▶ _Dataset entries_
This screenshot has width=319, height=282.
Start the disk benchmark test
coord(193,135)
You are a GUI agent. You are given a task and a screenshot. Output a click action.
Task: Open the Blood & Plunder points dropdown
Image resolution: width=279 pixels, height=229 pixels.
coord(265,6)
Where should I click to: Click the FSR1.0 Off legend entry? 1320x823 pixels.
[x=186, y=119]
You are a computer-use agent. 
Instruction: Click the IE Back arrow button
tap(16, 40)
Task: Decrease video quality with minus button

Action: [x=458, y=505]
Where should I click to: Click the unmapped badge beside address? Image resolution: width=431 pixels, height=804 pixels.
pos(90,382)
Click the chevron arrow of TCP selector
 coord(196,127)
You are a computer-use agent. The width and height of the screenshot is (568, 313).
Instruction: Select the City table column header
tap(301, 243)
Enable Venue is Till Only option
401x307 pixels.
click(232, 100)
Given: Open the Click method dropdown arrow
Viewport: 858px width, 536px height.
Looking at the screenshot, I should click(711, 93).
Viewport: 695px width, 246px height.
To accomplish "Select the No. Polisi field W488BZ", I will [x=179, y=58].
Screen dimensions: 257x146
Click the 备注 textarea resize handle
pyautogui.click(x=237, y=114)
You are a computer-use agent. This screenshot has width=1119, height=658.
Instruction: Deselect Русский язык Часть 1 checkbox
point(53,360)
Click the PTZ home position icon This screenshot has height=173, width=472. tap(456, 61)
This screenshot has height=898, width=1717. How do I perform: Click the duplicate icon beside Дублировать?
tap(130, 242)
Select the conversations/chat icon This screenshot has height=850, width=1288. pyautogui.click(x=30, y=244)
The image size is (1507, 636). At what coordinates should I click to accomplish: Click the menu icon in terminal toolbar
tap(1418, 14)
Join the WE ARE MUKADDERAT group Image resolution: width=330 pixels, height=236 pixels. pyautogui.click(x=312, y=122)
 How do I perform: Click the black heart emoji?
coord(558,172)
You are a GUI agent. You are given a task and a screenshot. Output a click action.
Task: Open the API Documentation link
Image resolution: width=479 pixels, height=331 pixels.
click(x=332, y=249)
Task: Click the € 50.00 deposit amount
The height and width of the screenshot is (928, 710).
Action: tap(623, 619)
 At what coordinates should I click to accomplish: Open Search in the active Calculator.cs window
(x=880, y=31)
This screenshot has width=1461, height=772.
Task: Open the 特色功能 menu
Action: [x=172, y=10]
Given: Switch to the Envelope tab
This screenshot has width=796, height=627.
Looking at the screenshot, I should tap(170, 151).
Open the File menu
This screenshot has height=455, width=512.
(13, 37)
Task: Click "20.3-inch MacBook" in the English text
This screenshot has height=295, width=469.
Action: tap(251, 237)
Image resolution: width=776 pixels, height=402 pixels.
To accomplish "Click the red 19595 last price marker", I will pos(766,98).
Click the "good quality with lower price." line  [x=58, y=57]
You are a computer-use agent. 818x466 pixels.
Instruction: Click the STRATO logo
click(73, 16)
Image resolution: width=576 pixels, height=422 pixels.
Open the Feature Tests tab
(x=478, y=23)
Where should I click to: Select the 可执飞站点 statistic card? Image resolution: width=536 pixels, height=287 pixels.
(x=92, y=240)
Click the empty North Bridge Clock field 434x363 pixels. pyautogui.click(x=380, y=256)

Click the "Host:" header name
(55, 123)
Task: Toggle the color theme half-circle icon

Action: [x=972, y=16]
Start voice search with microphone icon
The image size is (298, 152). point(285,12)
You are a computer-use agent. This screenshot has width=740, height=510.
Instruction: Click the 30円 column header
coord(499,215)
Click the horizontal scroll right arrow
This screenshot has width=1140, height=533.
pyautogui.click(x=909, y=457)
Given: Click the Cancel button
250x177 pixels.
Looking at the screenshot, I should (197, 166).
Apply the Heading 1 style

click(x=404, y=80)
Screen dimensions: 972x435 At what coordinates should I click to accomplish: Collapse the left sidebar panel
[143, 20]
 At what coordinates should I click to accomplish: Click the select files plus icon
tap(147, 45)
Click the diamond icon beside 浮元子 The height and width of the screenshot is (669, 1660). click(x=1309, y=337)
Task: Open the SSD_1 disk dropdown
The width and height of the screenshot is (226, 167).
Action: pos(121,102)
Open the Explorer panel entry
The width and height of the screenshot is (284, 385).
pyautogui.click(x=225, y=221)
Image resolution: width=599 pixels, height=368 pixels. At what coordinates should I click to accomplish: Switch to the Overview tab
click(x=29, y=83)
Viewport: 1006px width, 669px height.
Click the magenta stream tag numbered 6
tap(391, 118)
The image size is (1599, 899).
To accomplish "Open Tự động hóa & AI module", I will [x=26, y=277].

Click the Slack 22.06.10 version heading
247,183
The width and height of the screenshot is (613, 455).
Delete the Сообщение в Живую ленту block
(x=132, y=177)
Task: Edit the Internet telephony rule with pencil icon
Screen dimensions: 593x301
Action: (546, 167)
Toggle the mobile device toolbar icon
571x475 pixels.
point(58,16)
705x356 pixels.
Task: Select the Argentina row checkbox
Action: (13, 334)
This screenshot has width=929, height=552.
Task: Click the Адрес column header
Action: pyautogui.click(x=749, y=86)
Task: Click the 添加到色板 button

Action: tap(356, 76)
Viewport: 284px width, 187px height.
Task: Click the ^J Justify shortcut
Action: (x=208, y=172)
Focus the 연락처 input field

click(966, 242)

▶ _Exercise_
If a line of the records above holds the word "computer", show it.

▶ _Solution to this task_
You are a computer-use agent. 
You are a computer-use agent. The width and height of the screenshot is (568, 313).
You are a computer-use agent. This screenshot has width=1119, height=658.
You are a computer-use agent. 818x466 pixels.
You are a computer-use agent. This screenshot has width=740, height=510.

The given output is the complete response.